Initially published in 1898, as Hardware and Kindred Trades, The Thomas' Register of American Manufacturers began publishing in 1914, and became known as the Thomas Register, the Thomas Registry, and the "Big Green Books". The company moved its database solely online in 2006, continuing as Thomasnet.com. It was acquired by Xometry in 2021.

==History==
The books were first published in 1898 by Harvey Mark Thomas, as Hardware and Kindred Trades. In its heyday, Thomas' Register of American Manufacturers was a 34-volume buying guide of detailed sourcing information on industrial products and service from thousands of manufacturers.

The Thomas Regional Directory Company began as a division of Thomas Publishing Company in 1976. Thomas Regional Industrial Buying Guides provided information, in print and on CD-ROM, on local OEMs, distributors, MRO services and other custom manufacturers in 19 regional editions, covering much of the U.S. It began offering Dialog access in 1984, and online access in 1995, as ThomasRegister.com.

Its 100th and final print edition was published in 2006, with its proprietary database moved fully online as Thomasnet.com, published and operated by Thomas Publishing subsidiary Thomas Industrial Network. The Thomasnet network expanded, adding online catalogs, CAD drawings, research, and news and analytics, becoming the largest industrial sourcing platform.

In April 2006, the New York Public Library (NYPL) named Thomasnet.com as one of its 25 Best of Reference sources for the reference librarian. It remains listed among the NYPL's "Best of the Web" companies for industry information.

Since 2010, the company has been a strategic partner of GlobalTrade.net, a marketplace for international trade service providers.
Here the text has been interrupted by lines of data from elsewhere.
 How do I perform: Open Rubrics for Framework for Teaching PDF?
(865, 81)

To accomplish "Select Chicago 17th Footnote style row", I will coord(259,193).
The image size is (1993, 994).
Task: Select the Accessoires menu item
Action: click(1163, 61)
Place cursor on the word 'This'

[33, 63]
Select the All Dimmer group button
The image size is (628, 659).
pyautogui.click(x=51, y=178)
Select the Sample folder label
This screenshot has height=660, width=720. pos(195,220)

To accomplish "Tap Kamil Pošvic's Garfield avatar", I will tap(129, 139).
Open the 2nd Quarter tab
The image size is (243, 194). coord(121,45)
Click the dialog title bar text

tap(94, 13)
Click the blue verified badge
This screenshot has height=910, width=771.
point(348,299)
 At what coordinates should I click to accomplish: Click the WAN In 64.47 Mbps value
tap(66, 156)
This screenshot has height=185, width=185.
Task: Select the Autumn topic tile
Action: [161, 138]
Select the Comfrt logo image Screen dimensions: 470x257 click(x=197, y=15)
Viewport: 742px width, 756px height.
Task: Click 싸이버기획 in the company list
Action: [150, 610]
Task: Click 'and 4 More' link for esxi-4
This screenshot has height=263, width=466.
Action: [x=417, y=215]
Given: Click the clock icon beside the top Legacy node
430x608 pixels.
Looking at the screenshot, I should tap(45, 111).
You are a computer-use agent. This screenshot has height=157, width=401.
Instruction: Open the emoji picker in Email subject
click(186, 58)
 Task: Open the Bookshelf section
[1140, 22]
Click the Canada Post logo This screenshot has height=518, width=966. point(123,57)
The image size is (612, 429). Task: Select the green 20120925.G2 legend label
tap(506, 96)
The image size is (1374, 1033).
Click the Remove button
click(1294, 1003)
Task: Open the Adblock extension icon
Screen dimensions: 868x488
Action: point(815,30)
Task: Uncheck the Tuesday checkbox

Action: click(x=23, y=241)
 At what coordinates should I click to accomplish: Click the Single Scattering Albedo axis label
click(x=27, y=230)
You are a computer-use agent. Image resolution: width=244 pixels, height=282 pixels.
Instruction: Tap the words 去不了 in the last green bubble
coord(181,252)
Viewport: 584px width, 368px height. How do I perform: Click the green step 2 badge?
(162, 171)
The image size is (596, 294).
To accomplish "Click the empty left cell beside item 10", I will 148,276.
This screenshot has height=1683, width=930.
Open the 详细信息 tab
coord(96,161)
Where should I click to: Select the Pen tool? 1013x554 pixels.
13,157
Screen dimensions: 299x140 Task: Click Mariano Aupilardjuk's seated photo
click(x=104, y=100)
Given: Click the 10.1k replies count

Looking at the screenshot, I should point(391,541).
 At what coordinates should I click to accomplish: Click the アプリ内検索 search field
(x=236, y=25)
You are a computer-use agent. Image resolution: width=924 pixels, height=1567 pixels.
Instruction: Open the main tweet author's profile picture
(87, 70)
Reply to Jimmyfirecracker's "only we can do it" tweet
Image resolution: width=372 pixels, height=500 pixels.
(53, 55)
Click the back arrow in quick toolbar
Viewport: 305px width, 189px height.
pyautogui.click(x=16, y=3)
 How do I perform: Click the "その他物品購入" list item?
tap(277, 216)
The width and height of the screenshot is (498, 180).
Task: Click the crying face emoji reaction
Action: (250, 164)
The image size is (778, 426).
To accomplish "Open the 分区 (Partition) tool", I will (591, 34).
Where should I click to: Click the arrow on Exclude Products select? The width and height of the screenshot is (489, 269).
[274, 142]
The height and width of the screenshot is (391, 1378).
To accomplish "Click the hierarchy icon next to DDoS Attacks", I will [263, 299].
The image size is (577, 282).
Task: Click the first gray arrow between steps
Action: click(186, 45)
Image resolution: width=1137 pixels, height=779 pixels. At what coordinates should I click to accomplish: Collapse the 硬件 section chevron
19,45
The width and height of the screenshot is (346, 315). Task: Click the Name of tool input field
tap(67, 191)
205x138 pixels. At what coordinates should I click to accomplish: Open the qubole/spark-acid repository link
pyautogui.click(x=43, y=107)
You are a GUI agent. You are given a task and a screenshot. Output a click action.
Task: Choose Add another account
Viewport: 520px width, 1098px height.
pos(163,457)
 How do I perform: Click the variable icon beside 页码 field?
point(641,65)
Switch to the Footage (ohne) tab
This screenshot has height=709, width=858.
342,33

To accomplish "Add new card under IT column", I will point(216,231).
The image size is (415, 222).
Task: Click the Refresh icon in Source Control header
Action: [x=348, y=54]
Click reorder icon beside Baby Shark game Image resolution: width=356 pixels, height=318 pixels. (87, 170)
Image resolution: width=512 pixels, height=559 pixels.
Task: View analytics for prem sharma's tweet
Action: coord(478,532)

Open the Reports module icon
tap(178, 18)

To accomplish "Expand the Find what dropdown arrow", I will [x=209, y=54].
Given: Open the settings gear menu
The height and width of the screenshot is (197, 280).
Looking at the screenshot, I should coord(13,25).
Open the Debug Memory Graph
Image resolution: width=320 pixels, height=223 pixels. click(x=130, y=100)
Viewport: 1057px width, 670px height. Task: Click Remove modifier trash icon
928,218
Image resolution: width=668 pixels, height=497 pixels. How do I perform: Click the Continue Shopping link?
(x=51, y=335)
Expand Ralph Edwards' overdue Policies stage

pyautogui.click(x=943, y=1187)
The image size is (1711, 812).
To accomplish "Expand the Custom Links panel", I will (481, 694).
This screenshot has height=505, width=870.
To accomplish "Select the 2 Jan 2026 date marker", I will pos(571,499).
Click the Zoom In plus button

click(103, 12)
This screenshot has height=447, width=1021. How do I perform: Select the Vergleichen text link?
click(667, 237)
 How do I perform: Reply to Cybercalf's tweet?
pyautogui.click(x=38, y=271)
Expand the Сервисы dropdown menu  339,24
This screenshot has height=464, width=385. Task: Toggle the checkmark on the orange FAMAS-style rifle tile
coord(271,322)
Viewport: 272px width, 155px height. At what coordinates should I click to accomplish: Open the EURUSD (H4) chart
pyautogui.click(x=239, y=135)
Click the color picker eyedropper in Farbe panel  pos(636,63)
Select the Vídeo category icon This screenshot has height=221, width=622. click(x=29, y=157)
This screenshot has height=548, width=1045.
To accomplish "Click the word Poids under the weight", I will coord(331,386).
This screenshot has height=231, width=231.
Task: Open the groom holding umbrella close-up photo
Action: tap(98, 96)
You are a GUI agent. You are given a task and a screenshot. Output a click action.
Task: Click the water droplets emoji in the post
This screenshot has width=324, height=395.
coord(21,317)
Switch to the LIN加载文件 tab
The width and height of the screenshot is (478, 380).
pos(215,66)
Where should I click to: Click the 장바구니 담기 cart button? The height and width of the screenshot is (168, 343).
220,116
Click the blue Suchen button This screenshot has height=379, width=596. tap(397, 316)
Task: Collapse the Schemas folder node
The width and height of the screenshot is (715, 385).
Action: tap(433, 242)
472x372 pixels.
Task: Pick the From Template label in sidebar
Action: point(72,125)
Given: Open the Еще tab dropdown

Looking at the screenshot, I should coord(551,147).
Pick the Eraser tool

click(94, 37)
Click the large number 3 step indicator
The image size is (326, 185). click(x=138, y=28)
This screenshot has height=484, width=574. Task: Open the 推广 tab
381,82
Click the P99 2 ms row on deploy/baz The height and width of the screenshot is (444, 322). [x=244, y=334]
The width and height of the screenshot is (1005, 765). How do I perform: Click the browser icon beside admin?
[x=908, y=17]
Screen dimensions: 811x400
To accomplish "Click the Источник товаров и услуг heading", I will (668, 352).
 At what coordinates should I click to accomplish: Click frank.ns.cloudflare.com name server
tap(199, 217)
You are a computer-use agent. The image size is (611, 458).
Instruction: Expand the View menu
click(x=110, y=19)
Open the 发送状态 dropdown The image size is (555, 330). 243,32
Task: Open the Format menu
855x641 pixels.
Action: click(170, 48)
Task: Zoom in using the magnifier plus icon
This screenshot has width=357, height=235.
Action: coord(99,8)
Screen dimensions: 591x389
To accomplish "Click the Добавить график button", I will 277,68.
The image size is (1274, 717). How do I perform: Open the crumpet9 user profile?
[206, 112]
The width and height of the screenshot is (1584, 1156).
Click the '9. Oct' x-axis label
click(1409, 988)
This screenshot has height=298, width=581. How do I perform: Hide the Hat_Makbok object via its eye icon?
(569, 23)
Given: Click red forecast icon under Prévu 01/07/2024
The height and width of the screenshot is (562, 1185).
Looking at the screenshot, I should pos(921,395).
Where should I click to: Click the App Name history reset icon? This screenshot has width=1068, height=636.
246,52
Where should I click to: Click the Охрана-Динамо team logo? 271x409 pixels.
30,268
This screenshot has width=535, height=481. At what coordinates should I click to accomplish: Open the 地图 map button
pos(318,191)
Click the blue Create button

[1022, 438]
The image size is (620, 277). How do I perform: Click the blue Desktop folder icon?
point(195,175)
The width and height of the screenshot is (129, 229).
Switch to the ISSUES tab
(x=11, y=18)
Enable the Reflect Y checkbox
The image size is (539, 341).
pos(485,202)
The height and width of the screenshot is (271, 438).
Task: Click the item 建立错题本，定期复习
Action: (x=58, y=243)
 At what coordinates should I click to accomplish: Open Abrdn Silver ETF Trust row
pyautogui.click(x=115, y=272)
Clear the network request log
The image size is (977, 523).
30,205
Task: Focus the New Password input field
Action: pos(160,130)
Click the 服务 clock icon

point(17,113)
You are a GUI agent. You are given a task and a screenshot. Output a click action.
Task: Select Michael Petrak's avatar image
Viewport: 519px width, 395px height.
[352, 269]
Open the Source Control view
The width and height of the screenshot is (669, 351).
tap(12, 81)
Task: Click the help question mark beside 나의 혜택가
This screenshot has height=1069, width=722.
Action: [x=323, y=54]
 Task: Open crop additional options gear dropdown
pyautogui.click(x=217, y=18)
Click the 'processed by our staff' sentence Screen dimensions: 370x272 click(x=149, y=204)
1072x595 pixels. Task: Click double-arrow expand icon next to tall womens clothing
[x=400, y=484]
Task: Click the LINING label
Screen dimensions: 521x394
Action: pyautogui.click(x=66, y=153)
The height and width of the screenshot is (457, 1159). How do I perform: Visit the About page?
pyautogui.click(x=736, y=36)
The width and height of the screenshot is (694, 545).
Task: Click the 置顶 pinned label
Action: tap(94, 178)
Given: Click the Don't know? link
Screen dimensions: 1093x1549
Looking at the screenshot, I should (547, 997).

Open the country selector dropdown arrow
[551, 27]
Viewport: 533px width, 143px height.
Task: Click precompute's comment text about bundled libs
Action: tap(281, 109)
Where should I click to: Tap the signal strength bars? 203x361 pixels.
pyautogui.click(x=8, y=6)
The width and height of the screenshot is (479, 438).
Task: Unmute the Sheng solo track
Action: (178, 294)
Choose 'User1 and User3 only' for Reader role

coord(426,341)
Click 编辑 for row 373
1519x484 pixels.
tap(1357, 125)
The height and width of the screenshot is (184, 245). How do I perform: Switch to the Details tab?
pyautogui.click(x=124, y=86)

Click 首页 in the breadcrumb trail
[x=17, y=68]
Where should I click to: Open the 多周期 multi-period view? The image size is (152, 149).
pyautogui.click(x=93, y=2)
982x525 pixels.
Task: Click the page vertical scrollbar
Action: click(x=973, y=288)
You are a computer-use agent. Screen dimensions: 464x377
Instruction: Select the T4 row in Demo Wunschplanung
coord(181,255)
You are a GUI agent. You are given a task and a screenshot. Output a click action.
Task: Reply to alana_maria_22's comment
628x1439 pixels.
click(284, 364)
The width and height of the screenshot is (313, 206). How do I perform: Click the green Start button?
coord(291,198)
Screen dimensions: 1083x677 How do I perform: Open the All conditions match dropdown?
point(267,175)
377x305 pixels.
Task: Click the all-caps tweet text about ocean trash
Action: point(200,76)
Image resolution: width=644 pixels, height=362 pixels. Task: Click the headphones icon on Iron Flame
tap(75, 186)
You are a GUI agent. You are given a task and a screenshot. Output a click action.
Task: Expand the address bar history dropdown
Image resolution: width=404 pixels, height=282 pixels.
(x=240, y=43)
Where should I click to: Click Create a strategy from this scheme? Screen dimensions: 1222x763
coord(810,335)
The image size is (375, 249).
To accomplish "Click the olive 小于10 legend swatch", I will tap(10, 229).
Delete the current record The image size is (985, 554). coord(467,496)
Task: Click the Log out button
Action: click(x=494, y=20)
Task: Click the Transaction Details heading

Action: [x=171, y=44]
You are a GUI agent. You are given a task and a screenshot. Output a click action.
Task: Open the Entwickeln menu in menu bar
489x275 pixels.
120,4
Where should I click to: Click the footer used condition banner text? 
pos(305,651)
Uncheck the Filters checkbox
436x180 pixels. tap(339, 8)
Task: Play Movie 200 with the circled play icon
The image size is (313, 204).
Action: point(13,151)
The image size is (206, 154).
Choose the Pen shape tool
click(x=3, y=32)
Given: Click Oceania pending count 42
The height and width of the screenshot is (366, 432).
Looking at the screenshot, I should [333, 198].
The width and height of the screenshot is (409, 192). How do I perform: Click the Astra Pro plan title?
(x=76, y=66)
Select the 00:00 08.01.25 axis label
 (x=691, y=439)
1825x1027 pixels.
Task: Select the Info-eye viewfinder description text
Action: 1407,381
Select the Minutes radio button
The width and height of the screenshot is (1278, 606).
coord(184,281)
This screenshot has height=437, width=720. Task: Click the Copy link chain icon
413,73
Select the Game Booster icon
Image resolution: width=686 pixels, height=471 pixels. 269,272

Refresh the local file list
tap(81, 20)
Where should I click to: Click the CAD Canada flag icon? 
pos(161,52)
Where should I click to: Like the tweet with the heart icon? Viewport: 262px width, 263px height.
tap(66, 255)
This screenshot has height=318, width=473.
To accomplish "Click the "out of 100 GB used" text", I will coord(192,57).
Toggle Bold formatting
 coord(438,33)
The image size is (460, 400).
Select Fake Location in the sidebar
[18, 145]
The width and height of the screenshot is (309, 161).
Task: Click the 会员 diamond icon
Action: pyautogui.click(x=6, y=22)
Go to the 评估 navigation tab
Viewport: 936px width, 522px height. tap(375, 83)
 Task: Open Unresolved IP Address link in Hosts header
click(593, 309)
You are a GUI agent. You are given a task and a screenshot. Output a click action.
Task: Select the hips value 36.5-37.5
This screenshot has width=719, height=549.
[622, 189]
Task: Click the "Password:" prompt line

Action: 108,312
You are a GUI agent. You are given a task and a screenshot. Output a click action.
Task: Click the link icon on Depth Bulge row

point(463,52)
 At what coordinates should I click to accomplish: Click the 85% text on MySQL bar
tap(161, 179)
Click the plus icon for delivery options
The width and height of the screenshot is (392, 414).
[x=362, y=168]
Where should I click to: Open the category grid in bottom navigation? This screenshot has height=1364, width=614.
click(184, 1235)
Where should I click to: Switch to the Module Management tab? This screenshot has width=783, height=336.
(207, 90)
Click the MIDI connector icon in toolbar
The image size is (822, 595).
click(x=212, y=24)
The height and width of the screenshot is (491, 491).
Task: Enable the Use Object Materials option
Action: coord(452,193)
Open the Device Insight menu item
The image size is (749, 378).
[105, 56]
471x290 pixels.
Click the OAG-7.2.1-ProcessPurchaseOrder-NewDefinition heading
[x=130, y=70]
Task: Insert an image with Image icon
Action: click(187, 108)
In 2017, it partnered with Dun & Bradstreet, developing Supplier Evaluation & Risk Reports to improve supplier risk assessments in procurement.

In May 2021, the Thomasnet platform had over 500,000 suppliers and 1.3 million active registered users. That December, Thomas was acquired by Xometry, which operates the Thomasnet online Thomas Network; Thomas Marketing; and a news and analysis division, Thomas Insights.

A number of Xometry Marketplace features were integrated into the Thomasnet.com platform in 2022, including its instant quoting engine and Workcenter. By 2024, the company was digitizing and introducing AI-powered searching.

The Thomasnet International Organization for Standardization (ISO) American manufacturers database is included in the "Made in America Manufacturing Initiative" searchable portal launched by the Small Business Administration in 2025. In 2026, it launched AI-driven "smart search" and advertising tools to acelerate the industrial buying process.

== Research ==
Thomasnet publishes industry research, white papers, a Thomas Insights daily newsletter, the Thomas Industry Update, and a weekly Thomas Index Report. In 2000, Thomasnet News released Industry Market Trends (IMT), its first journal. The IMT published editorials, interviews, and long-form journalism on issues ranging from career skills, developments in the industry, and discussions with leading experts. IMT Green & Clean was launched in response to the growing interest in green technology. In 2011, the IMT Machining Journal was launched followed by the IMT Fluid & Gas Flow Journal, the IMT Career Journal, and the IMT Procurement Journal. From 2010, it issued an annual Industry Market Barometer (IMB) survey.